◆ The task:
Tally the lines below that include the string "Open". Reply with the total only.

Provided material START

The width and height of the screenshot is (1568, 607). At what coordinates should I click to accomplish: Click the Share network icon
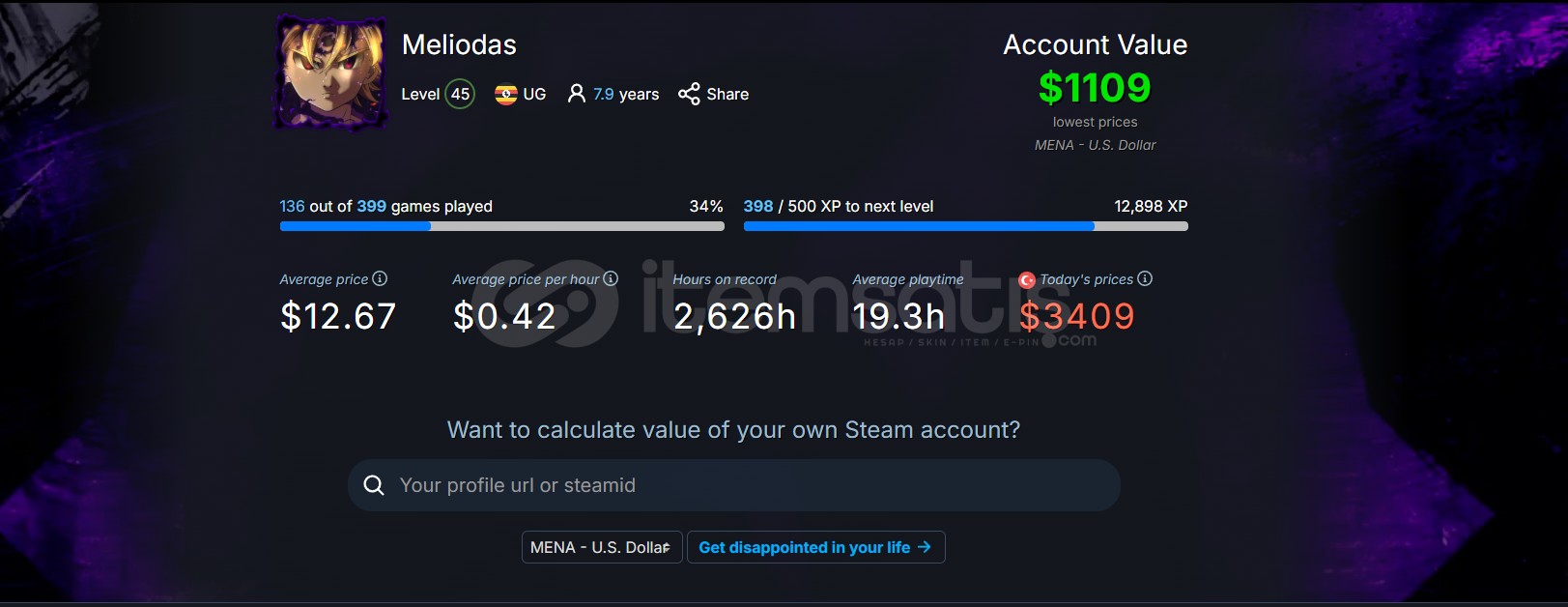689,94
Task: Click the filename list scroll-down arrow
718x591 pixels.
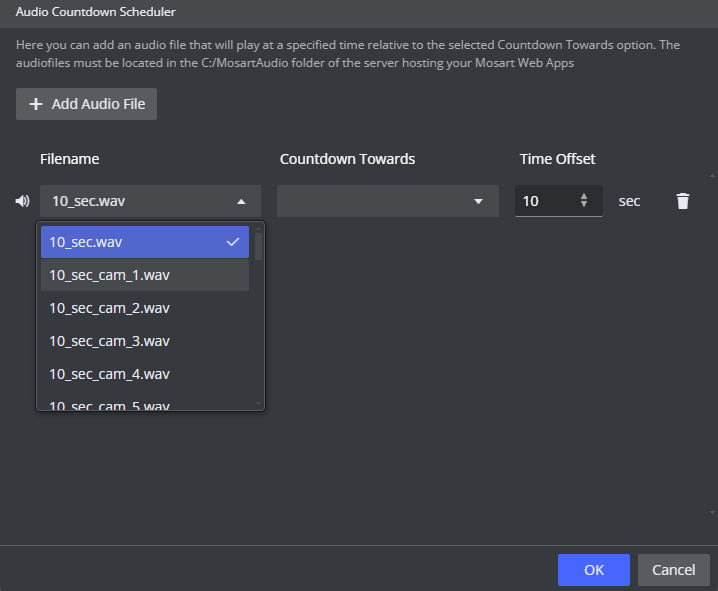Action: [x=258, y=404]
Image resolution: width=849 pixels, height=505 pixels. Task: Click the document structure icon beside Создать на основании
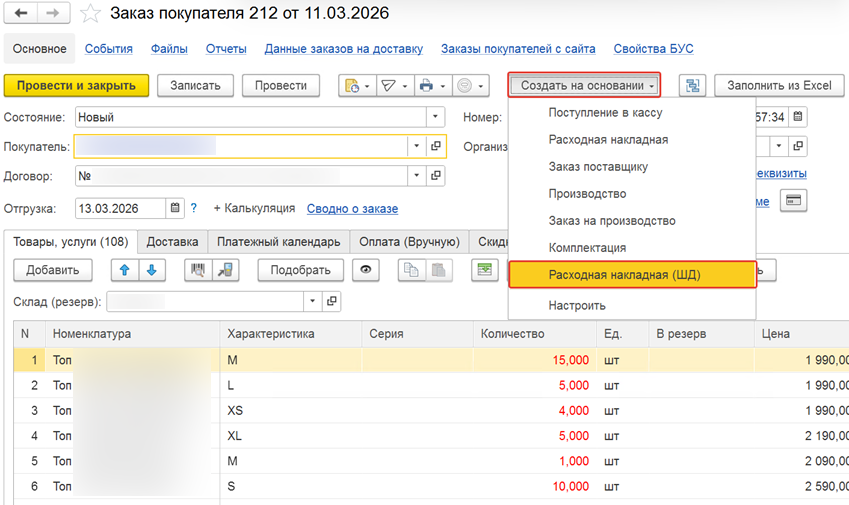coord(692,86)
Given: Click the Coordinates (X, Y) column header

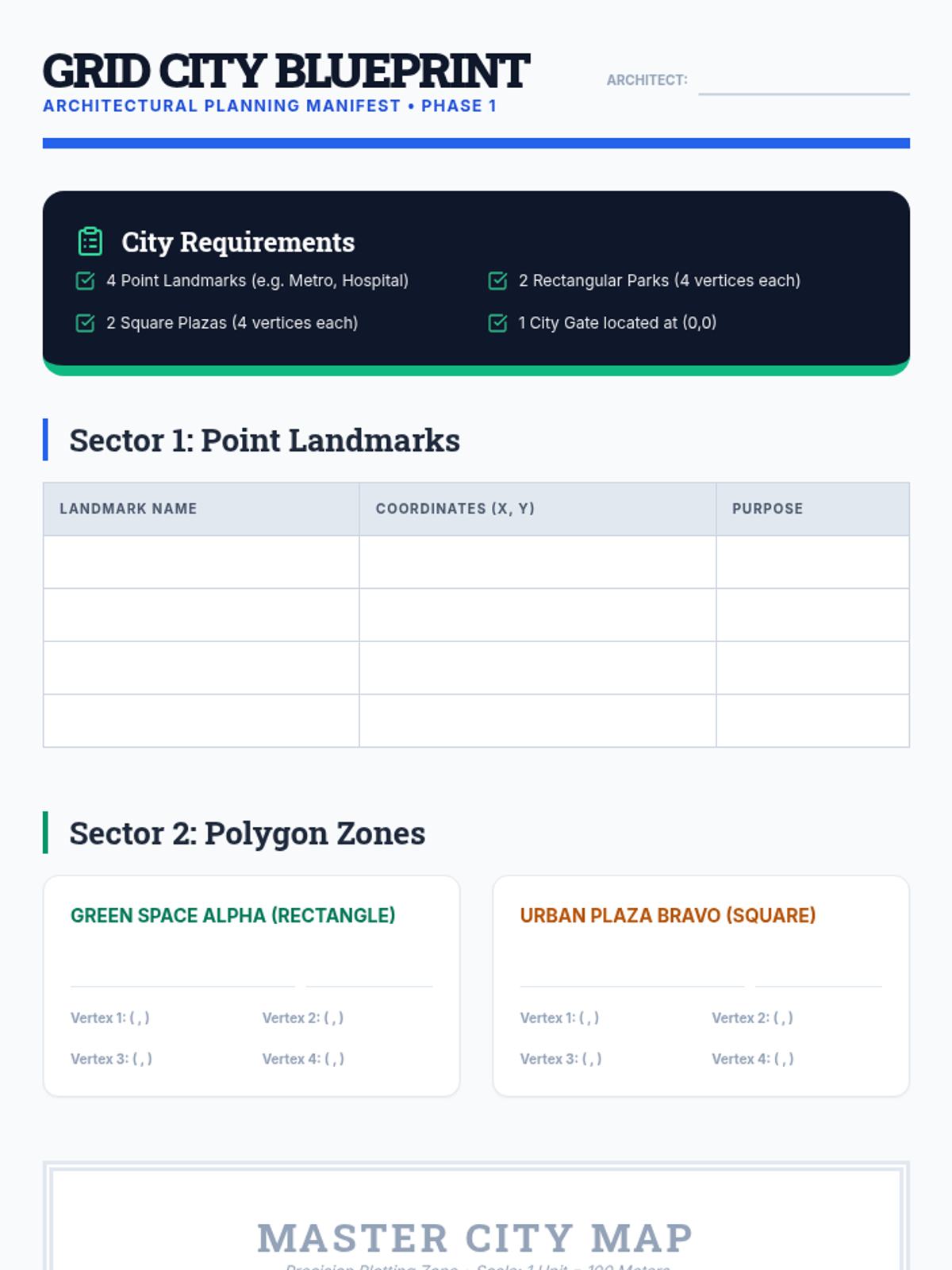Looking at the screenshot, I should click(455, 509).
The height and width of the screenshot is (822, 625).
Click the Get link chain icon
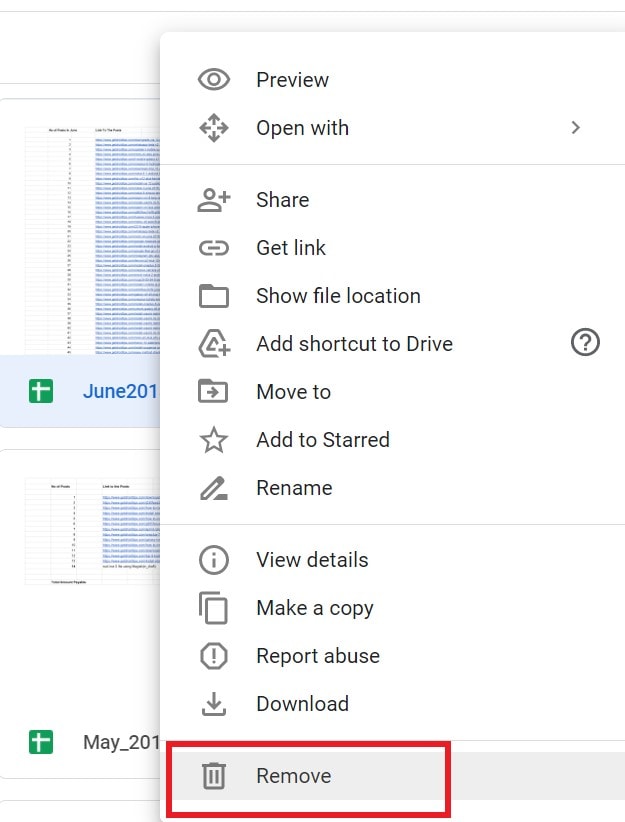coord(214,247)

Provided material END
Provided material START

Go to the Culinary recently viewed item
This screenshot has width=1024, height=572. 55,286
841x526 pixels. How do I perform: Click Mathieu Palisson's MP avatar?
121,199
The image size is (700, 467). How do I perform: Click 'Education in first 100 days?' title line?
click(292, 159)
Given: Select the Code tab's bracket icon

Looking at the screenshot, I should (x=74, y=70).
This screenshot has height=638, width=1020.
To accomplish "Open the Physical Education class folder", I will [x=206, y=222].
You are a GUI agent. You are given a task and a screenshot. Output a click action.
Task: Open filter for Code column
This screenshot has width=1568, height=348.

Provided material END

◆ Solution to this exercise:
2